Em primeira instância, a sinceridade e aspecto carnal da matinée sucedida no anterior domingo no Cabaret Maxime serve como auxiliar à diferenciação entre um domingo potencialmente suicida e anti-climático e um outro mais empolgante e generoso na sua oferta de três presenças musicais – a de Tó Trips, Nawadaha e Sic Alps. Quando a escolha coloca sobre os braços da balança a pasmaceira generalizada do domingo caseiro e a oportunidade de encontrar num Cabaret o escape perfeito ao non-sense natalício (ao qual se veio juntar o aparato da cimeira), a decisão torna-se instantaneamente fácil. Até porque valeria a pena aproveitar a infame tardinha de domingo para medir distância que vai do ócio e desleixo ao acidente e travessia sobre uma corda bamba, enquanto formas menosprezadas de criar música. À margem desses primeiros dois métodos, os nomes que desfilaram no Maxime frisam a ideia de que aquele teria sido apenas mais um domingo se os mesmos se tivessem limitado a atravessar rectamente a linha de giz marcada no chão. Acontece que, por vezes, descobre-se enorme satisfação a todos os desvios, passos em falso e malabarismos que podem assumir as letras situadas entre A a Z - balizas que, independentemente do que encaixem entre si, não deixam também de ser referências.

• [Informação fornecida]:
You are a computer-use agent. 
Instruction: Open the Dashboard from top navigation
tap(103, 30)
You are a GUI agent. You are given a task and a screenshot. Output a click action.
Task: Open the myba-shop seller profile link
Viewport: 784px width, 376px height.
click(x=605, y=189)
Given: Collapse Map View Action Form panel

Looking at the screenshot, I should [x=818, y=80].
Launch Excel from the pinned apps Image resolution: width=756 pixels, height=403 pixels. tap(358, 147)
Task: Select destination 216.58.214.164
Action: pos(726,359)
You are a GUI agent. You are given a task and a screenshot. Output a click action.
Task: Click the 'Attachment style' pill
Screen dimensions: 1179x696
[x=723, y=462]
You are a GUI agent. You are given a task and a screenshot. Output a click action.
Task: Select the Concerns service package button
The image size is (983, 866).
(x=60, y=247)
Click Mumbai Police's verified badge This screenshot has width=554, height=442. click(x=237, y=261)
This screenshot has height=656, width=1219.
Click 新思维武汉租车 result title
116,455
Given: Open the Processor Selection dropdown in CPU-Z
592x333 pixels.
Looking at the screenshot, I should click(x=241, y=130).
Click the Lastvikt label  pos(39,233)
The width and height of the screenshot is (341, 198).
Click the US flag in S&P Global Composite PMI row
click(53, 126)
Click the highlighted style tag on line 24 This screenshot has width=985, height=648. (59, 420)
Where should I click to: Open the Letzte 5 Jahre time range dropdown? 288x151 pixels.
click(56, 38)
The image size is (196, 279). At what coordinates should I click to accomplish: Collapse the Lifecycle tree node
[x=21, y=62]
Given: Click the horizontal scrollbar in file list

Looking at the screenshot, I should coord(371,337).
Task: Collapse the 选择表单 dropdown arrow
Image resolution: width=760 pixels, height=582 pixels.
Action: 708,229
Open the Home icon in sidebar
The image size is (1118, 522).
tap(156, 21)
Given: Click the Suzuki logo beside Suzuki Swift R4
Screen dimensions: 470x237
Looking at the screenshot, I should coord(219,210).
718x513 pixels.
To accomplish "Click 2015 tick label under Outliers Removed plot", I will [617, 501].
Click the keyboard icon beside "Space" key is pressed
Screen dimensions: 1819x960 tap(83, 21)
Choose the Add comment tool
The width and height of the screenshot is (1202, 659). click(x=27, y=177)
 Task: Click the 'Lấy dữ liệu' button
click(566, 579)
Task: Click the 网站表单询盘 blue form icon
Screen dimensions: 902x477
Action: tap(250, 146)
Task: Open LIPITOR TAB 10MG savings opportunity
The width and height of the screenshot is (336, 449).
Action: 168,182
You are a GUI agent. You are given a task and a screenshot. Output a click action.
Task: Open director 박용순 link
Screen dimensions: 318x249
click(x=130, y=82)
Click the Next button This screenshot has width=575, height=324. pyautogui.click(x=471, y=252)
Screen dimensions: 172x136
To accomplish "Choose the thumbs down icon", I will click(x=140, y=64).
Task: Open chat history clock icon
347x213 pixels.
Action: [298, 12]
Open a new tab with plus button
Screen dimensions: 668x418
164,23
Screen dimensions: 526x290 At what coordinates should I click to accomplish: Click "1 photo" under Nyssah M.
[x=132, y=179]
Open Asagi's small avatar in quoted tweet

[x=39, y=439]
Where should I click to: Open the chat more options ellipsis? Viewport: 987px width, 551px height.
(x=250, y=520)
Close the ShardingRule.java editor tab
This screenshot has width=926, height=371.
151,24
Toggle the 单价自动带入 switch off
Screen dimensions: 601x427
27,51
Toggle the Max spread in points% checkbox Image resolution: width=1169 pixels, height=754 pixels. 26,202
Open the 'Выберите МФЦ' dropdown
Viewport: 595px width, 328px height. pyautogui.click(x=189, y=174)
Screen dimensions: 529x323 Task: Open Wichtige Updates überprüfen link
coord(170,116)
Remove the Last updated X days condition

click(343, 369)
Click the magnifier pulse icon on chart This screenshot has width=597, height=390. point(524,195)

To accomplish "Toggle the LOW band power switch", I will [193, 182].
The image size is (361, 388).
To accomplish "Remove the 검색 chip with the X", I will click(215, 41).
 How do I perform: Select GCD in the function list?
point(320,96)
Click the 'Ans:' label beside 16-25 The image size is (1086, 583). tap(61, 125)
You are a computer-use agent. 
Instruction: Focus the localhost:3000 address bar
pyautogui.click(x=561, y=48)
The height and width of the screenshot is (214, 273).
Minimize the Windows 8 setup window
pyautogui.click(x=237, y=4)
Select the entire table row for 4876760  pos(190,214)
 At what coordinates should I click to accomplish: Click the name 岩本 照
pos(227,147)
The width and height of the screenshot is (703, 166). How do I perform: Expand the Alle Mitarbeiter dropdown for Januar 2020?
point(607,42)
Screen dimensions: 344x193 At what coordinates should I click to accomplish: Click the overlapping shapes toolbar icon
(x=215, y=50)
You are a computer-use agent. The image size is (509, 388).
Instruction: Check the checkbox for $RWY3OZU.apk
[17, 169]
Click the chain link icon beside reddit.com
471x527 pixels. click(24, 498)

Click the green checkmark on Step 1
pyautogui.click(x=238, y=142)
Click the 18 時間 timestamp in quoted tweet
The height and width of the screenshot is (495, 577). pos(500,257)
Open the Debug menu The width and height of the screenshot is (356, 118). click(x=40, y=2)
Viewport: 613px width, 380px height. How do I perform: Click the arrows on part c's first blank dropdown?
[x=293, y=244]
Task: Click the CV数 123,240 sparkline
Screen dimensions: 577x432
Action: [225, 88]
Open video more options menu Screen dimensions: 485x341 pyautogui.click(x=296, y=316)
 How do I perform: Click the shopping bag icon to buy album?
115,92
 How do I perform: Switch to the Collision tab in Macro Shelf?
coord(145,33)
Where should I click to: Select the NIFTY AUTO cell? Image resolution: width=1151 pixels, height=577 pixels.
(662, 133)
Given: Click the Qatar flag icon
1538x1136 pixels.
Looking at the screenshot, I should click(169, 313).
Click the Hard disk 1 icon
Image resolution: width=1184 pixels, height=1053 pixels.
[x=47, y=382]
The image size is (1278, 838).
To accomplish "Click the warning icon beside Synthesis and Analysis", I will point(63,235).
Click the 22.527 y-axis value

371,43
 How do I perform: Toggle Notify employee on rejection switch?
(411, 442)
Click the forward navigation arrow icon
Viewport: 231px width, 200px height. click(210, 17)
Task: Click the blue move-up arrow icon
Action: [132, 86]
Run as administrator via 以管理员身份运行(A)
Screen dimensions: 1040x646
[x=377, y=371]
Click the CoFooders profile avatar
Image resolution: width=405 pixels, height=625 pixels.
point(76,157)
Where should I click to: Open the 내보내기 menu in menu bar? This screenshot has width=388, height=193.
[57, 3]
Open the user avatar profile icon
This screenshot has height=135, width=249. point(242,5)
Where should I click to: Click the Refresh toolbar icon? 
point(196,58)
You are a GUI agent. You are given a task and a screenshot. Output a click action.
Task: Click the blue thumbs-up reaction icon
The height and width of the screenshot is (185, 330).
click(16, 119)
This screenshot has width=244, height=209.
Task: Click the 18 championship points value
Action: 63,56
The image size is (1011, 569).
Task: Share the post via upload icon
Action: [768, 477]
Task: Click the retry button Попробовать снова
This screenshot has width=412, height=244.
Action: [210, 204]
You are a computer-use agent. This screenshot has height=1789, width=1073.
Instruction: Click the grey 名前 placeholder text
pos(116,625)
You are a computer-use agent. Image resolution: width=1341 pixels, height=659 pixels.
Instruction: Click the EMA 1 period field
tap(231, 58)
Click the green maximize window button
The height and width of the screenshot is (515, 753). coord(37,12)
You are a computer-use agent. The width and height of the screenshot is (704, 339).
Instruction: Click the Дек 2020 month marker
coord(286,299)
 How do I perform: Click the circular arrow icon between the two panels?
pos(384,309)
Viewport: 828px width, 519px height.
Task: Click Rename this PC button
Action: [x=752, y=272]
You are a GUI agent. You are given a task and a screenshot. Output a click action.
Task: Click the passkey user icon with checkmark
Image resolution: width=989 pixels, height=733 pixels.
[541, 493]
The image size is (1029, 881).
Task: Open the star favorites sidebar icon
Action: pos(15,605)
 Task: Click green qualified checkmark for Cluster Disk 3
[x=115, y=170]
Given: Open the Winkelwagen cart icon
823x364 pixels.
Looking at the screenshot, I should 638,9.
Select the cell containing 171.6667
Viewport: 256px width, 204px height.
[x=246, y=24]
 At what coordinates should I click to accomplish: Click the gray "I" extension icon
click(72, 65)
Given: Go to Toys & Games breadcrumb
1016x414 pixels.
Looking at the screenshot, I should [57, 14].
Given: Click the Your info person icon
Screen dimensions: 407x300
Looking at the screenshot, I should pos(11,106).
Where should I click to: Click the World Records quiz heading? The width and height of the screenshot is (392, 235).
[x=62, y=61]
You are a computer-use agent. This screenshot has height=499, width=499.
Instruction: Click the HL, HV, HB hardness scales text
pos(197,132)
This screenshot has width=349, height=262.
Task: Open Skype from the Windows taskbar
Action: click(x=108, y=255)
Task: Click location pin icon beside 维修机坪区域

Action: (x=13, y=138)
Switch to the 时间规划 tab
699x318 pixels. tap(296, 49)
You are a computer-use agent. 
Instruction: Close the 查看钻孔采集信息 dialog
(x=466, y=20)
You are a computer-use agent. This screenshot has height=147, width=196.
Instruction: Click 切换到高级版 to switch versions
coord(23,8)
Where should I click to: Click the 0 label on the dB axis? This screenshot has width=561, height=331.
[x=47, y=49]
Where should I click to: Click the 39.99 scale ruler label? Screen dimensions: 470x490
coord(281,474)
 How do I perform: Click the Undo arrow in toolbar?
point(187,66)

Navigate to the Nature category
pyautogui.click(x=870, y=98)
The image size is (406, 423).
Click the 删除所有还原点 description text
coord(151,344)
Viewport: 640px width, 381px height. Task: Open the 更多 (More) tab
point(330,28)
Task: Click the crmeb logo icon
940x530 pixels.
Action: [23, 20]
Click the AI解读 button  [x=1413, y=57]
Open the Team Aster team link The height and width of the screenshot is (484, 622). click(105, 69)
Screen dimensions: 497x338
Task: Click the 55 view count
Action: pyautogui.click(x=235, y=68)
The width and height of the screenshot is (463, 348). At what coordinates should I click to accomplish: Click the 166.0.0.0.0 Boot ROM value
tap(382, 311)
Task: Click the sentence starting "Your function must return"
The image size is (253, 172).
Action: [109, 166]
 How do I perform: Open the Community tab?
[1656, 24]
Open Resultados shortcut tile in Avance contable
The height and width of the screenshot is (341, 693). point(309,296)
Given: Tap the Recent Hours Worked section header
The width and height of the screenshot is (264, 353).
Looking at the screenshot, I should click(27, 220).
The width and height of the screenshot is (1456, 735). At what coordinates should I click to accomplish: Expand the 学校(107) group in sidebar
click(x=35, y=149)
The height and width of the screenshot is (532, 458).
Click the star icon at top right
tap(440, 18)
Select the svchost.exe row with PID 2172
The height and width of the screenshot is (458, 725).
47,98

• [Tarefa a realizar]:
Responda às perguntas seguintes com base no excerto sobre a matinée no Cabaret Maxime.
1. Em que dia da semana decorreu a matinée?
2. Que três presenças musicais compunham a oferta dessa tarde?
3. Segundo o excerto, o que se veio juntar ao non-sense natalício?

• [Resultado da tarefa]:
1. Num domingo.
2. Tó Trips, Nawadaha e Sic Alps.
3. O aparato da cimeira.